DATASET EXCERPTS:
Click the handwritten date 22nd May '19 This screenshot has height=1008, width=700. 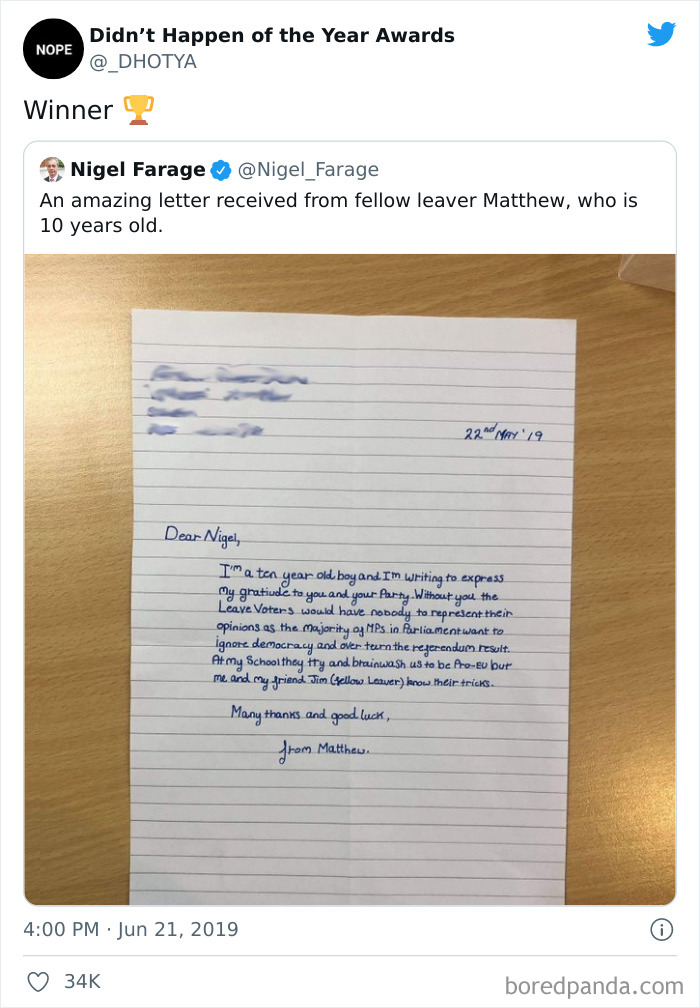(503, 435)
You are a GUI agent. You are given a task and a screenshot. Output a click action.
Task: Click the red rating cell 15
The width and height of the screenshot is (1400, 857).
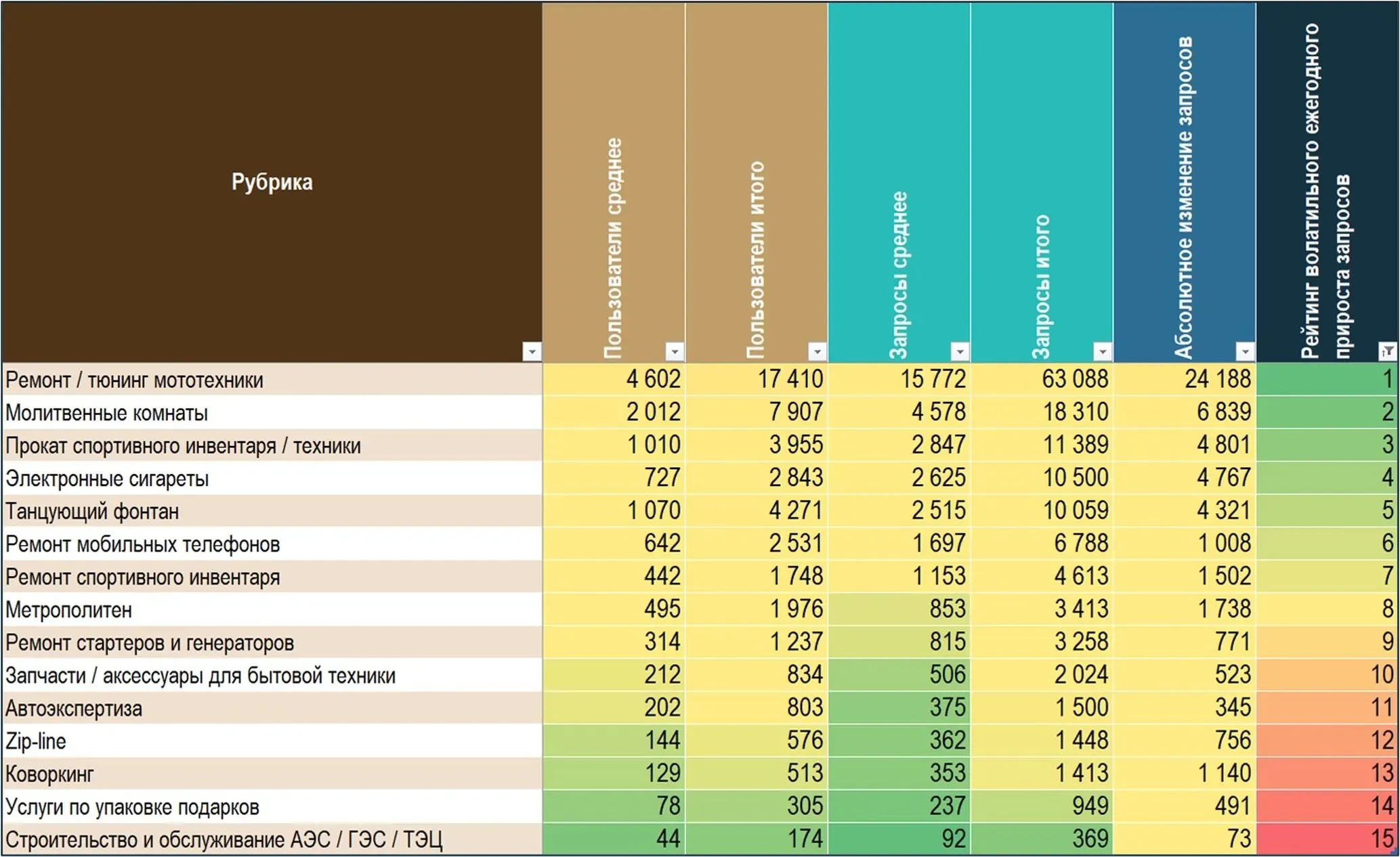click(1328, 839)
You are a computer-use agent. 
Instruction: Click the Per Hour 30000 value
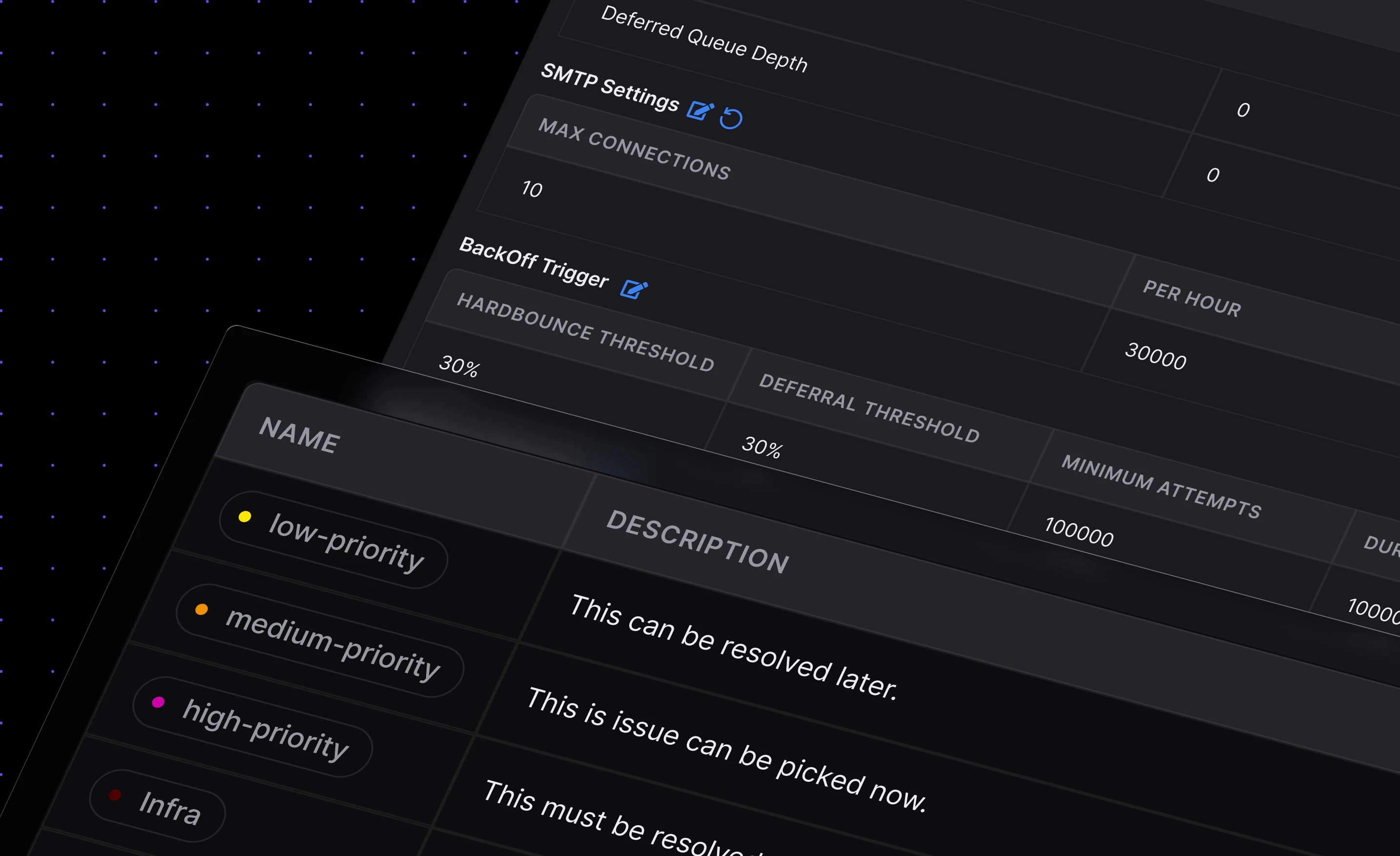(x=1155, y=356)
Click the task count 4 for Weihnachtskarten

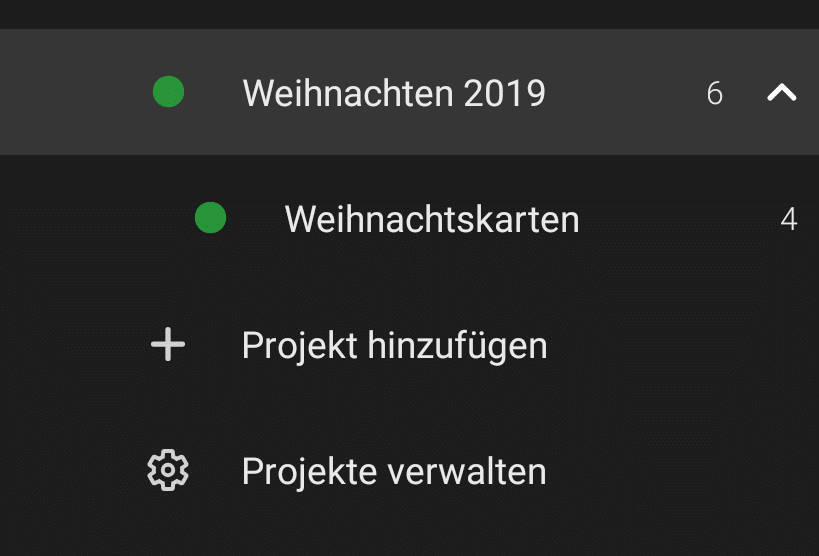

INSTRUCTIONS FOR THE TASK: Convert the items, from the line that contains "You are a computer-use agent." through the end of the items, into a JSON list of strings with one string per line, skipping blank lines and leaving the pictures out.

EXERCISE SOLUTION:
[
  "You are a computer-use agent. ",
  "Instruction: Click the Per Hour 30000 value",
  "(x=1155, y=356)",
  "Click the task count 4 for Weihnachtskarten"
]